Los paseos al parque Rodó eran para mí un paseo con mayúscula. Papá siempre detestó subirse al auto para pasear en familia. No tengo en mi memoria ni una ida a la casa de mis abuelos sola con él. Menos que me llevara a las hamacas ni a la playa.
Cuando pienso en la calesita pienso en una infancia mucho más feliz de lo que fue. La mente tiene una forma extraña de descartar recuerdos. Tengo una imagen mía sentada en un caballito y mamá gritando que era la última vuelta.
Siempre quiero más. Me quiero quedar un ratito más en la playa, en el shopping, en la cama. Menos mal que con el vino blanco no me pasa. Soy de las mujeres que les cuesta soltar al hombre después del sexo. “Deja fluir”, me decía mi terapeuta.
Era una noche luminosa de verano. La luna estaba llena y mamá me miraba con cara de “ya está, papá está de mal humor”. Mamá era una experta en excusas. Papá era la primera. En casa era la ama y señora. Se terminó la calesita y vino la hora de la muzzarella en Rodelú. En esa época, los chicos no elegían la comida. Los padres pedían por ellos. A mí siempre me gustó la muzarella de masa gruesa con el queso estirado como un chicle.

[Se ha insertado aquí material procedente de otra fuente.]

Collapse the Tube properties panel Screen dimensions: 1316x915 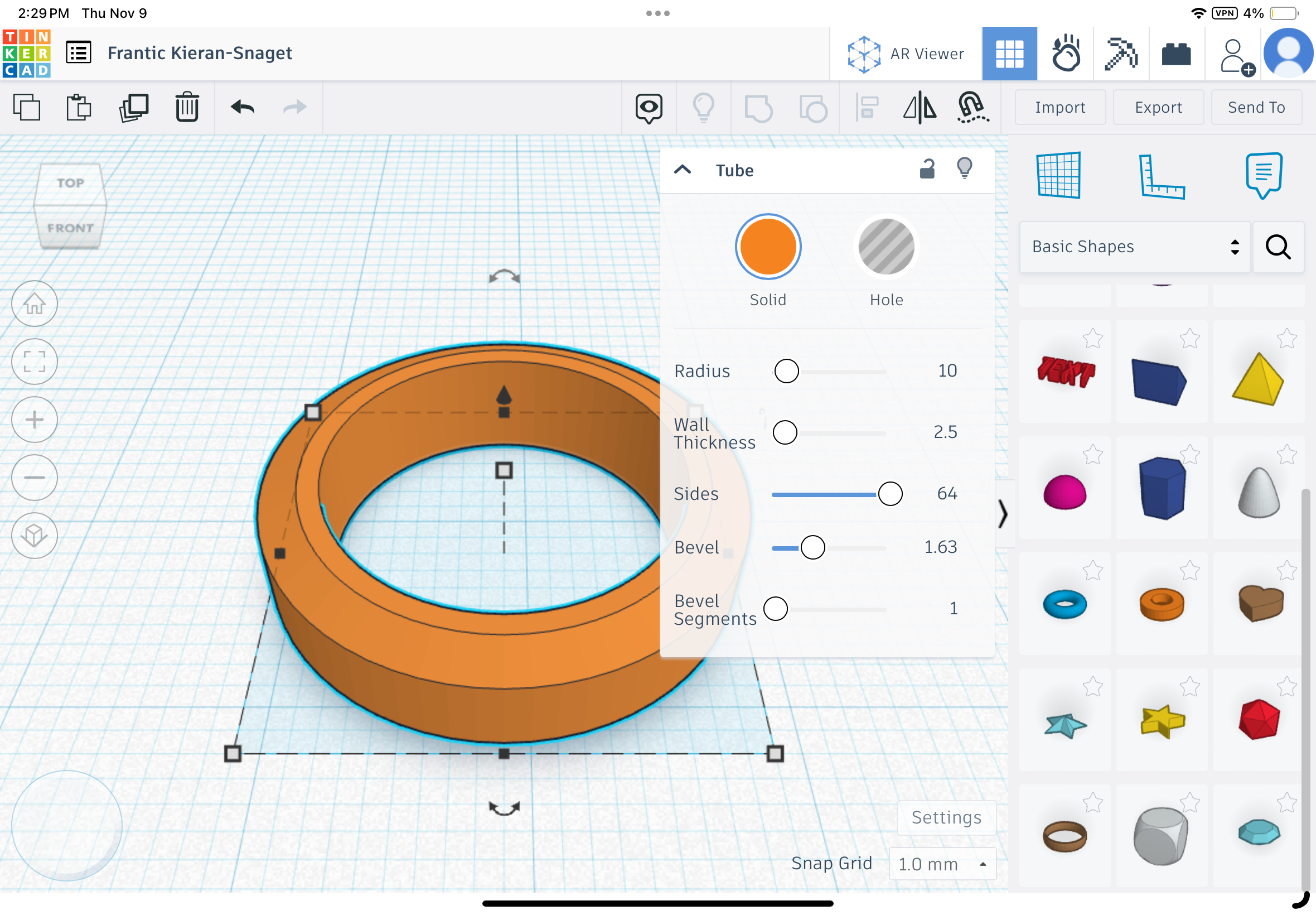[683, 170]
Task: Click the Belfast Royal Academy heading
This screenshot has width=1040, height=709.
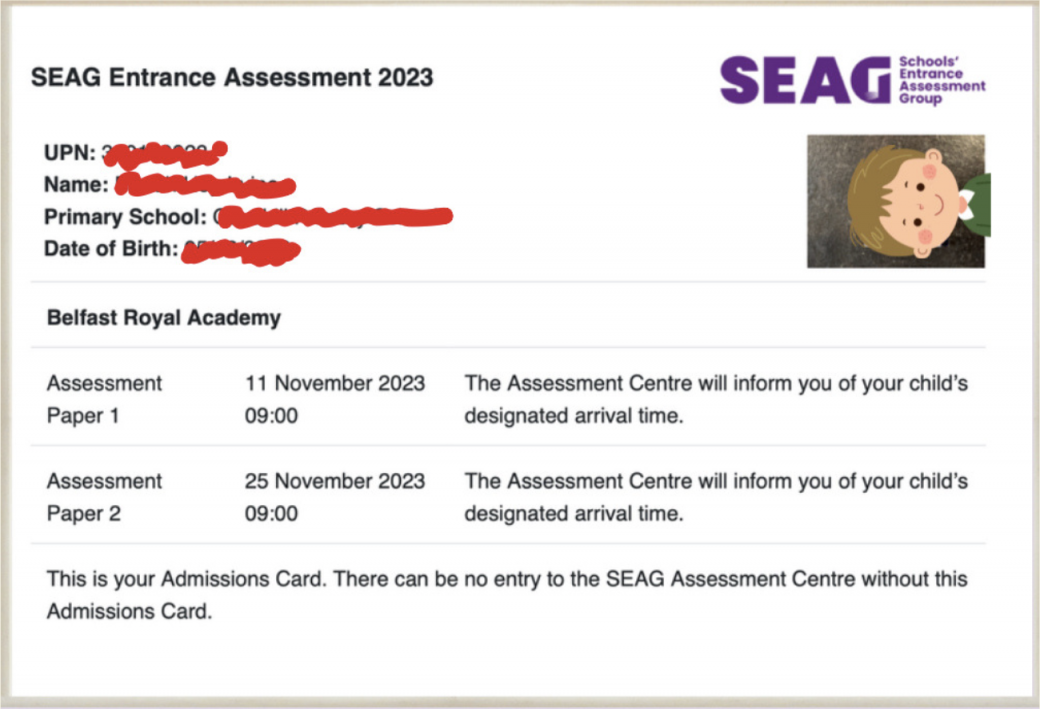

Papá fumaba mientras tomaba un chop de Pilsen, así se le iba el mal humor. A papá no le gustaba nada el Parque Rodó, pero iba. Así que para tanto no sería. Porque cuando algo no le gustaba, no lo hacía. Recuerdo a papá con lentes tipo John Lennon y una delgadez elegante. Cuando papá discutía con mamá, se enojaba con el mundo. No me hablaba por horas, yo iba y le tiraba del saco. Pero no me daba ni la hora. Para mí el mundo era eso. Yo no sabía que había papás que llevaban a sus hijas a la calesita solos, sin mamá incluida. Por eso, yo tenía que esperar el buen humor de papá para que se cumpliera mi deseo de ir a la calesita. Cuando papá terminaba el chop, el cigarrillo, y la muzarella volvíamos a casa. Papá quería volver temprano. Siempre decía que tenía trabajo o que quería ver la tele.